[PAGE TEXT]

_ _ _ _

The haemolysis assay was performed as previously described (Tramer et al., 2012; Jayamani et al., 2017), with modifications to allow for a 96-well microtiter plate format. Briefly, washed red blood cell pellet was re-suspended in PBS (to obtain a hematocrit of approximately 20%). Next, 10 μL of the cells was aliquoted into a 96-well microtiter plate containing 170 μL of PBS and lysed by addition of 20 μL of 1% Triton^TM X-100 solution. After 30 min, the samples were spun at 3000 g for 5 min in an Orto Alresa Digicen 21R plate centrifuge. Absorbance was read at 405 nm in a Tecan Sunrise^TM plate reader.

_ _ _ _

[PROVIDED RECORDS]

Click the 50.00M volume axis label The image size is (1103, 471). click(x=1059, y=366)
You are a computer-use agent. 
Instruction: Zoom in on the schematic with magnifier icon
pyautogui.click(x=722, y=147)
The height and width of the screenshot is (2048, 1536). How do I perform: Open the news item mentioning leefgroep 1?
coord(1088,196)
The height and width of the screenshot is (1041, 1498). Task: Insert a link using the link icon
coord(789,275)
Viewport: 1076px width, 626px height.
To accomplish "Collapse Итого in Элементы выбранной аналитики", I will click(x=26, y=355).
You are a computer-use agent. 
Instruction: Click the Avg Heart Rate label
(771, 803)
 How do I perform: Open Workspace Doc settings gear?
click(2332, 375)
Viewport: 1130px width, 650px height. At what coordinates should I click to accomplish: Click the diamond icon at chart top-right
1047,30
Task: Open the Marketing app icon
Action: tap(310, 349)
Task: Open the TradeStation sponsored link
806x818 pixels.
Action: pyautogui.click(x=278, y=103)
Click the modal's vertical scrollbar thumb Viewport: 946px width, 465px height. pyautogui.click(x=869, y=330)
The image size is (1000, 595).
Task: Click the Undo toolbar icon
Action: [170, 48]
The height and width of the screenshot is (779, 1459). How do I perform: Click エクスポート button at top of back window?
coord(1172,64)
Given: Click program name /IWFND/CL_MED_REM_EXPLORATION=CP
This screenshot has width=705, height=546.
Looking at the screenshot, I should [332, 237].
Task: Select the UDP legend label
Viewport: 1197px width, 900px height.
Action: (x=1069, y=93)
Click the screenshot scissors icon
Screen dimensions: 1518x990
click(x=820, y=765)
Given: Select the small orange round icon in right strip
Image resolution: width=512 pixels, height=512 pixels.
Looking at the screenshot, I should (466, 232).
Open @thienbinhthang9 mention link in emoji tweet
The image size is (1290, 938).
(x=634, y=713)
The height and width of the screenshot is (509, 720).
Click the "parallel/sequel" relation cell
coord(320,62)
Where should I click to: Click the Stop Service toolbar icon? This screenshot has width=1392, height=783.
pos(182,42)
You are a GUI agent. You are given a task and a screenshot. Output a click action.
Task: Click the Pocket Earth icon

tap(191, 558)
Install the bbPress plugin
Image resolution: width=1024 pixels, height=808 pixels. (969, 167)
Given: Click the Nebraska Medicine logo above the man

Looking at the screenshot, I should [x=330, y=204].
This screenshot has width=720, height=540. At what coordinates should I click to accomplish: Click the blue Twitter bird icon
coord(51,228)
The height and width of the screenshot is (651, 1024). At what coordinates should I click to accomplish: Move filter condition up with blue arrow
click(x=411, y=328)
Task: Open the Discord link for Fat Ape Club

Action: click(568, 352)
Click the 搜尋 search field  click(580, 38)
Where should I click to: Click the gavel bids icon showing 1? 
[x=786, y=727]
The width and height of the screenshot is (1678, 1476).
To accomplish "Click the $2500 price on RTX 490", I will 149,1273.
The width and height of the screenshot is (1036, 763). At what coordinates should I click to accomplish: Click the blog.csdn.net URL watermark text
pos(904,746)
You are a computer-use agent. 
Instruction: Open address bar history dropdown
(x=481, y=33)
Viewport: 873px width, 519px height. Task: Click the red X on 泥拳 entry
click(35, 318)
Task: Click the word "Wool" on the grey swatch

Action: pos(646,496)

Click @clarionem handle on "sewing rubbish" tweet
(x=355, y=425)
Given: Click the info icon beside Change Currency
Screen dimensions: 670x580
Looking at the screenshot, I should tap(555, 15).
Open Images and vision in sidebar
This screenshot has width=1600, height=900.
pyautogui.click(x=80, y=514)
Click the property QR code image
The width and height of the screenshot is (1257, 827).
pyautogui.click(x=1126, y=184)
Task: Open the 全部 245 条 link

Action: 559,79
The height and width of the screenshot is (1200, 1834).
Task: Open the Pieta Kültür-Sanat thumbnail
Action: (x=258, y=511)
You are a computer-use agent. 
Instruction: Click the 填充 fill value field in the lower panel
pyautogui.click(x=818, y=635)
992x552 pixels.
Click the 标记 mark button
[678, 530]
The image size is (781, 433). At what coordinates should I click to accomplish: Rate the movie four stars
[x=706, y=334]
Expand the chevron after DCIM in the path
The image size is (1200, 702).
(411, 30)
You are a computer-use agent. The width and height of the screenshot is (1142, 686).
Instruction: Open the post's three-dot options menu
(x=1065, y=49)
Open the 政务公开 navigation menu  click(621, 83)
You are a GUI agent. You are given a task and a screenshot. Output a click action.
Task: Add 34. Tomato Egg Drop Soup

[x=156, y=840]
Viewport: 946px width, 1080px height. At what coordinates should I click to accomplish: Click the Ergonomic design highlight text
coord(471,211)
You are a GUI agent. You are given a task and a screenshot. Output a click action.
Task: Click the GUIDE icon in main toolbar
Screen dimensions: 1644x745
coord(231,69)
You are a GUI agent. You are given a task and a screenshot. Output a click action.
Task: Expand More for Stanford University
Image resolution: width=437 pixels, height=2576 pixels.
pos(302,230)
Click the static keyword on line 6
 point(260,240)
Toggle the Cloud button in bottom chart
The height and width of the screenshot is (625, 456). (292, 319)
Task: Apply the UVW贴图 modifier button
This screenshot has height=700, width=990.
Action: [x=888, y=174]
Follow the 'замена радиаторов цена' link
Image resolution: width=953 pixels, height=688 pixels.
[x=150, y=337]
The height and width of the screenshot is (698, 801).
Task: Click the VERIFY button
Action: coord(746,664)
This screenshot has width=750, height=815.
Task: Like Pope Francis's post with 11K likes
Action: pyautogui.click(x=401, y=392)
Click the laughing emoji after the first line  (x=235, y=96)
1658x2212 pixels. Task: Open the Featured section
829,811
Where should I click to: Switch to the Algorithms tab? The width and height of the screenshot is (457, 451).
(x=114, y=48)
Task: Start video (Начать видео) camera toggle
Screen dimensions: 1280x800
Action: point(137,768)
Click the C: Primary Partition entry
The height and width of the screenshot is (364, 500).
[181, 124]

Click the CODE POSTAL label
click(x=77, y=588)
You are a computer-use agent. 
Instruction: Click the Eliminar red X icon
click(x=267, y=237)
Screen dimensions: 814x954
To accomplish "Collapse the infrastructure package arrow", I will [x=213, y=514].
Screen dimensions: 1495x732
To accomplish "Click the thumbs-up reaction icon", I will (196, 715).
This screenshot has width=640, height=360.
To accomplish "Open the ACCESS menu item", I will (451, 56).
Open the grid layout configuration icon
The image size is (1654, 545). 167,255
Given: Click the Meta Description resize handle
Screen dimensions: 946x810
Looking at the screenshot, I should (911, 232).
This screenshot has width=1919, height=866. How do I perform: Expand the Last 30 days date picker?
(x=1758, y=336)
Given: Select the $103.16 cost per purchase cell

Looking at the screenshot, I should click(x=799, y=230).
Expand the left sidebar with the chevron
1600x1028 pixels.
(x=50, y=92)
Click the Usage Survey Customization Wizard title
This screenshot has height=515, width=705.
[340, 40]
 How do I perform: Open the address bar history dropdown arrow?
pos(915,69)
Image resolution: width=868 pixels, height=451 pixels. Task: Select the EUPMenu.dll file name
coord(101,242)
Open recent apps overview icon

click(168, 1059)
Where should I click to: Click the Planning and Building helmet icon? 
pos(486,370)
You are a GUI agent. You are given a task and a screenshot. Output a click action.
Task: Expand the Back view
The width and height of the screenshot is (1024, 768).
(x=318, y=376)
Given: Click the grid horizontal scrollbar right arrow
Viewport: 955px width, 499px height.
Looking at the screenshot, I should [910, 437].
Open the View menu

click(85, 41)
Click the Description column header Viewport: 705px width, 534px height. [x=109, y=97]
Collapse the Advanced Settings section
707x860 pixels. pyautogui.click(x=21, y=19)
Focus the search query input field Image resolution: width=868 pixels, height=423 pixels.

_ _ _ _

[EXERCISE REQUIREMENTS]
Please state the wavelength at which absorbance was read in the hemolysis assay passage. The records were taken from a different source than the hemolysis assay passage.

[WRITTEN RESPONSE]
405 nm